No âmbito das políticas ambientais para a circularidade mais capazes de gerar consenso, demonstra especial interesse, pela sua dimensão mais natural, mais humana e técnica e tecnologicamente menos exigente, o assunto dos resíduos orgânicos. Obrigatório a partir de 2024, o ecoponto castanho, para depósito dos resíduos orgânicos produzidos nas nossas cozinhas, jardins e quintais, continua a não existir, atirando Portugal para a lista dos alunos que, de forma algo não promissora, entrega o trabalho às 23h59 da data limite.
É inegável o contributo que uma iniciativa desta natureza ofereceria para a circularidade dos municípios portugueses, e para os indicadores de desenvolvimento sustentável que se lhe associam. No entanto, em 2024, a circularidade não bastará. A recolha dos resíduos orgânicos através da utilização de contentores aumentará, certamente, a quantidade de resíduos orgânicos a serem reciclados, e facilitará o processo de transformação dos mesmos. No entanto, e oferecendo aqui contributo assaz negativo, não reduzirá a pegada ecológica do transporte e tratamento especializado dos mesmos.
A alternativa passa, numa perspectiva holística, pela redução do círculo, que os fenómenos de “locavorismo" já vêm exigindo na dimensão da produção. Nesse sentido, devem preferir-se opções de intervenção pública mais reduzida ou limitada a um papel mais moderador, facilitador e de compensação e, cada vez menos, de participante central dos processos.
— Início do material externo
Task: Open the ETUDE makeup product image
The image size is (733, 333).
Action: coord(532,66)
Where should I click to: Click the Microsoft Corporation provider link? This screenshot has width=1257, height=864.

Ao ecoponto castanho, pois, devemos preferir – se queremos estar, como aluno exemplar, ahead of the curve – compostores comunitários ou, ainda melhor, a compostagem caseira, eventualmente recolhendo os resíduos da vizinhança que não o possa ou queira fazer. Só soluções localizadas, assentes na pequena escala e nas relações sociais próximas, permitem o apertar dos círculos da economia circular, que reforçarão a auto-sustentabilidade alimentar e a resiliência das nossas comunidades.
Neste aspecto, a plataforma ShareWaste tem feito um notável trabalho, a nível mundial, de criação de redes de reorganização dos resíduos orgânicos, que tem permite à sociedade realizar, por si só e sem intervenção pública, uma tarefa tradicionalmente municipal. Permitindo, através da sua app e do seu site, a inscrição como receptor de resíduos orgânicos ou, em alternativa, enquanto doador de resíduos, aceder a um mapa com os receptores de resíduos orgânicos dá área de habitação, a ShareWaste tem retirado dos longos círculos de reciclagem toneladas e toneladas de resíduos orgânicos, que permitem às famílias tornar os seus quintais nas suas mercearias biológicas, livres de custos ambientais de armazenamento, embalamento e transporte, sem mencionar os benefícios para a saúde física e mental do cultivo biológico dos seus próprios alimentos.
Ainda merecedora de menção é a faceta socialmente responsável de projectos como o da ShareWaste, que vêm permitir a famílias com menos recursos, através da inscrição para recolha de resíduos orgânicos e sua transformação em compostagem, o acesso a alimentos de produção biológica, cuja superior qualidade é paga, geralmente, a preços mais elevados que os encontrados na produção intensiva de grande escala.
Assim se alcança, ao nível alimentar, a circularidade e, em particular, uma circularidade de círculos apertados, que permitem alimentar o solo local com a compostagem produzida a partir dos resíduos orgânicos localmente produzidos. Para tal, há que olhar com uma perspectiva holística para os resíduos orgânicos, encontrando neles não um mero problema de resíduos, mas, antes, uma oportunidade de fazer avançar políticas públicas ambientais, sociais, de sustentabilidade, de educação, de saúde e de desenvolvimento das comunidades.